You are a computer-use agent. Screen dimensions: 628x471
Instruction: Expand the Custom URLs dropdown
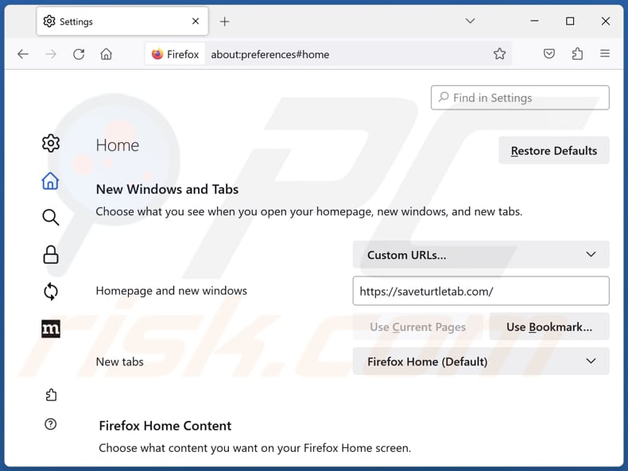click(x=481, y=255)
§ §
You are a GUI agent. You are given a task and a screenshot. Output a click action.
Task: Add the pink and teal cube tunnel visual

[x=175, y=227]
§ §
Search the entries for the word "agent" and pick out every line that holds it.

[Result of the exercise]
You are a computer-use agent. Screen dimensions: 628x471
You are a GUI agent. You are given a task and a screenshot. Output a click action.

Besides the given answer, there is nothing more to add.